2017:651 - Kilberry Graveyard Wall, Meath

NMI Burial Excavation Records

County: Meath Site name: Kilberry Graveyard Wall

Sites and Monuments Record No.: ME018-022 Licence number: 16E0045

Author: Niall Roycroft

Site type: Boundary wall partial reconstruction

Period/Dating:

ITM: E 687091m, N 773878m

Latitude, Longitude (decimal degrees): 53.707318, -6.680864

Archaeological monitoring was undertaken on the Kilberry Graveyard Wall Refurbishment alongside the R163 (Kilberry-Slane Road) in the townland of Castletown Kilberry.

The R163 Graveyard wall / boundary measured approximately 88m E-W. The works also included a record and assessment of the RMP Kilberry Church ME018-022 and associated graveyard ME022001 in the possession of Meath County Council.

Works involved demolishing the existing wall/boundary and excavating back approximately 1m-1.5m into the higher ground to the north of the road. The Graveyard wall/boundary included an inscribed stone commemorated a set of Gate Piers built by Christopher Everard in 1715. The original piers had been removed in the past and replaced by a pair of octagonal gate piers that are probably later 19th century.

Probable early medieval evidence came from two iron smelting pits that had been disturbed by ploughing. From one pit came an ore or slag bloom processing anvil of local stone. The anvil had a basin-shaped hollow and a projection on the front similar to a modern anvil ‘horn’. One piece of slag bloom was also found. Considerable post-medieval and modern ploughsoils up to 1m deep covered the earlier levels.

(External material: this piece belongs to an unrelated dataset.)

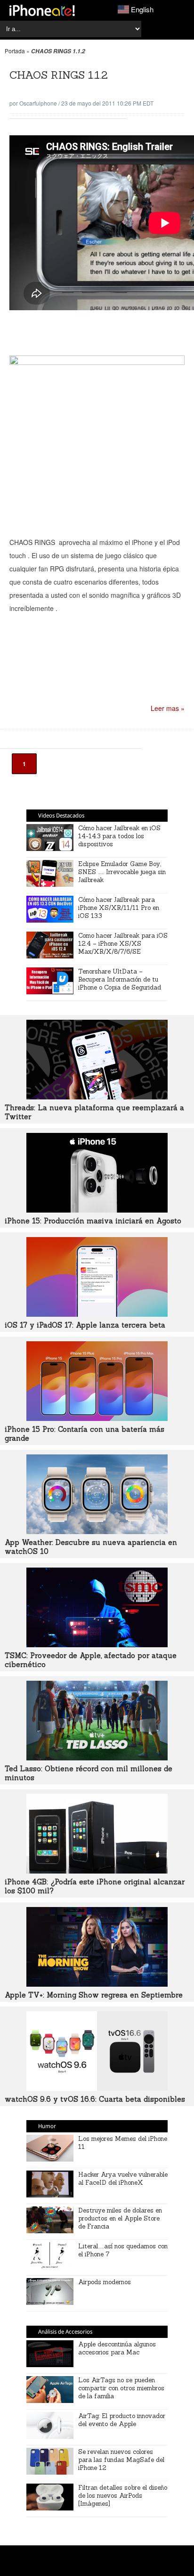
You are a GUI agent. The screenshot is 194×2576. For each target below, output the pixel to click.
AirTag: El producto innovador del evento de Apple (121, 2420)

The graveyard wall to the R163 appears to have been built around 1800 and was found to contain 21 pieces of reused 13th century moulded imported Dundry (near Bristol in England) stones belonging to now lost church windows. Three different central window mullion styles implied at least three, two-light windows, plus two pieces of probably 18th century plain red floor tiles showed the floor. A further 12 pieces of 13th century window and door stones were recorded within the graveyard, often reused as headstones.

Also within the graveyard were 13 pieces of probably Killaloe (green) and Welsh (blue) peg-hole roof slates (amongst many fragments without noticeable peg-holes). These probably date from a church refurbishment at the beginning of the 18th century. The north door of the church had been partly exposed in the southern wall. The present works found the blocked opposing North Door. Dean Cogan (1862 Diocese of Meath Vol 1) says that Kilberry Church was reduced in length to its present size in the early 17th century: this work probably involved removing the chancel and any rood screen. An old photograph shows the western gable wall had a two-light window and was capped by a bell-cote. This gable wall fell in recent memory and the current western wall is a modern rebuild. How much other rebuilding went on at that time is not precisely known, but the fallen debris along the outside of the south wall was removed, the church body emptied and then filled with loose stones. A 1968 survey mentions the base to some window mullions in the eastern wall, but these are no longer in situ.